# Start of DATA FOR PROCESSING

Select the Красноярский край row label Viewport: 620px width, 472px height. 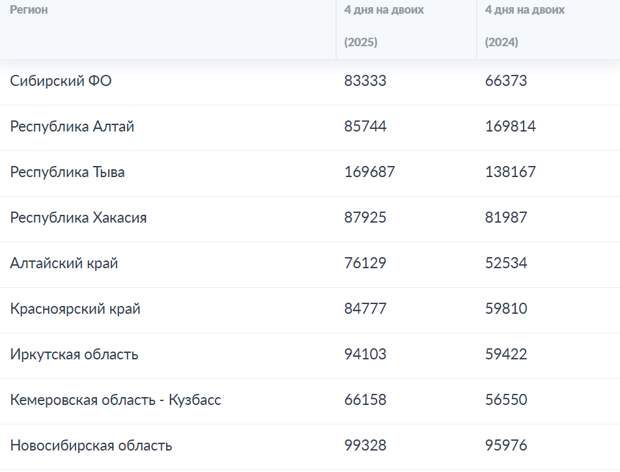coord(75,308)
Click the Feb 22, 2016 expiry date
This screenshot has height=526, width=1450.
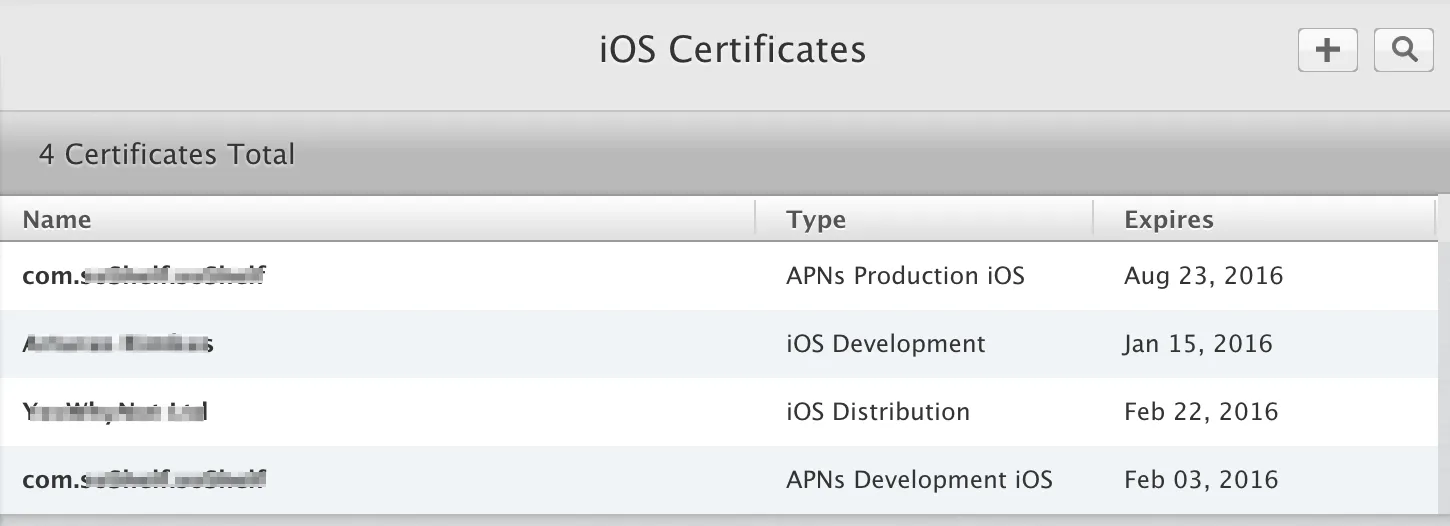1201,412
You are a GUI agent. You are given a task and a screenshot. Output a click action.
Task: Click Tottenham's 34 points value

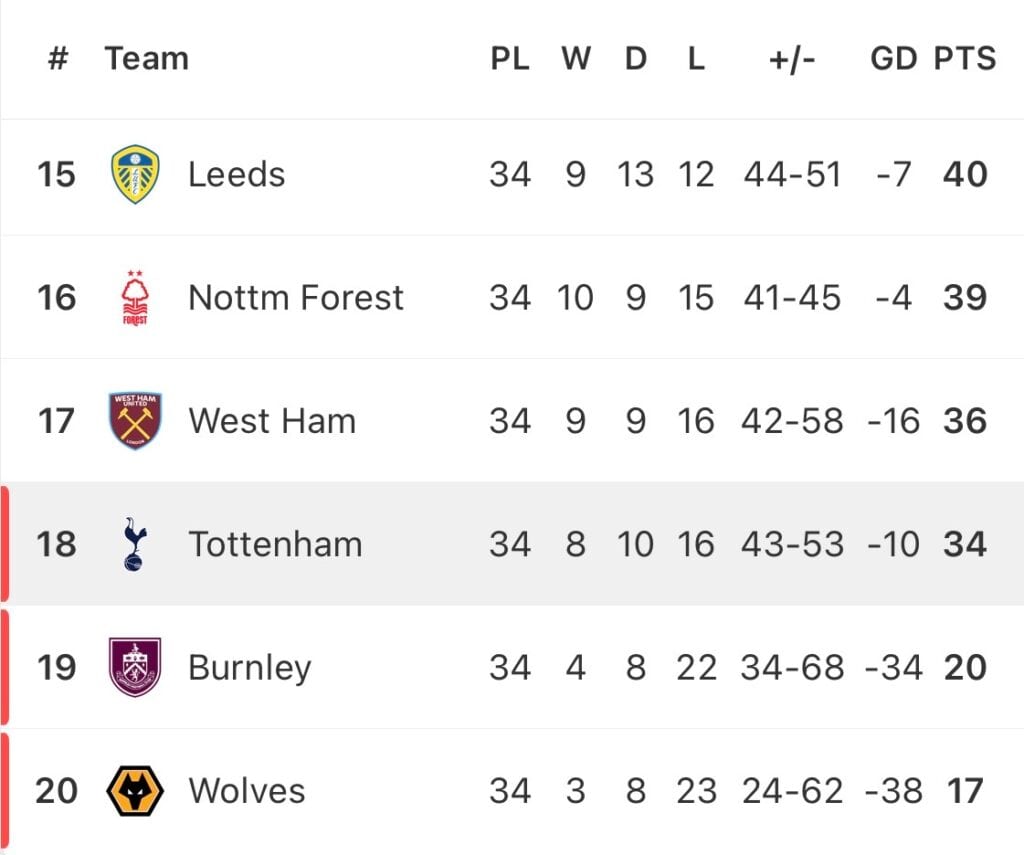point(965,544)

# End of DATA FOR PROCESSING

Filter the records above, keeping only the lines that contain the word "screenshot".

This screenshot has height=526, width=1450.
You are a GUI agent. You are given a task and a screenshot. Output a click action.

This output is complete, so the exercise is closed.